Cheick Keita (born 16 April 1996) is a professional footballer who plays as a left back for Italian club Latina.

Keita began his senior career in Italy with Virtus Entella before joining English second-tier club Birmingham City in January 2017. He spent the 2017–18 Serie A season on loan to Bologna and the following season on loan to Belgian First Division A club Eupen, and was released by Birmingham at the end of the 2019–20 season. He joined Gorica in February 2021.

Born in France, Keita represented Mali at under-20 level and has been an unused substitute for the senior team.

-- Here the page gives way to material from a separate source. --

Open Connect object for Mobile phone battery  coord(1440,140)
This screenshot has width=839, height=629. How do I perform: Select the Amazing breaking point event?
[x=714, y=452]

==Early and personal life==
Of Malian descent, Keita was born in 1996 in Paris, where he grew up in the Cité rouge area of the 19th arrondissement. A childhood friend, Mohamed Sylla, who became a rapper under the name of MHD, made reference to Keita in his song "Afro Trap Pt. 3 (Champions League)"; as of September 2021, its YouTube video had received more than 120 million views. Keita played football for a local youth team, FC Solitaires, before joining Paris FC. He was selected to attend INF Clairefontaine, and spent three years in Monaco's youth system before being released.

==Club career==
===Virtus Entella===
After trials with French clubs failed to produce a contract, Keita joined the youth team of Italian second-tier club Virtus Entella. On 17 January 2015, he was an unused substitute in a Serie B match against Bari. Early the following season, on 12 September, the player made his senior debut in Serie B against A.C. Cesena at Stadio Comunale, playing the game as a starter under coach Alfredo Aglietti. He was shown a yellow card in the 32nd minute. On 24 October, Keita was sent off after 75 minutes of the match against Bari for receiving two yellow cards. He was again sent off on 26 March 2016 against Como, this time in stoppage time. He played 32 games (including a game in the Coppa Italia) and was shown eleven yellow cards and two red. After considerable transfer window interest from what website TuttoB.com dubbed "half of Serie A", Keita remained with Entella. He made 14 league appearances in the first half of the 2016–17 season, with only one yellow card.

===Birmingham City===
On 19 January 2017, Keita signed a three-and-a-half-year contract with Birmingham City of the EFL Championship (English second tier); the fee was undisclosed. According to manager Gianfranco Zola, "Everybody speaks very highly about him in Italy and a lot of teams were interested – we did very well to get him because everybody says he has got a big future." He made his debut on 4 February at home to Fulham, playing on the left of a makeshift back four, kept a clean sheet, and supplied the cross for Lukas Jutkiewicz's winning goal in what was judged a man-of-the-match performance. He continued in the struggling side for the next six matches – all defeats – until a knee injury forced him out. He was restored to the starting eleven in early April for the visit to league leaders Brighton & Hove Albion, but the Birmingham Mails correspondent thought his forward-thinking nature made his selection too risky while the team remained in relegation danger. He finished the season with ten appearances as the team secured their Championship survival on the last day of the season. Keita was a second-half substitute in the opening match of the 2017–18 season, but picked up a groin injury that kept him out for a few weeks. Meanwhile, new manager Harry Redknapp signed Arsenal youngster Cohen Bramall on loan, and Bramall went straight into the starting eleven.

====Loan moves====
Keita returned to Italy to join Serie A club Bologna on loan for the 2017–18 season. He arrived with an adductor muscle injury that he expected to keep him out for two weeks, but remained under treatment for some considerable time longer, and did not take a full part in first-team training until well into November. After two appearances for the club's Primavera side, he was included in the squad for the Serie A match at home to Cagliari on 3 December, but remained unused. Keita finally made his Bologna and Serie A debut on 18 April 2018, away to Sampdoria, as a second-half substitute for regular left wing-back Adam Masina; he became the first Malian to play for the club. Head coach Roberto Donadoni said that he put Keita on rather than Ibrahima Mbaye because of his greater drive. Keita made his only start in his third and last appearance for Bologna, in a 3–1 defeat against top-of-the-table Juventus. He struggled against the trickery of Juan Cuadrado, and was unable to cover properly for Juventus' second goal because he was pushed by its scorer, Sami Khedira.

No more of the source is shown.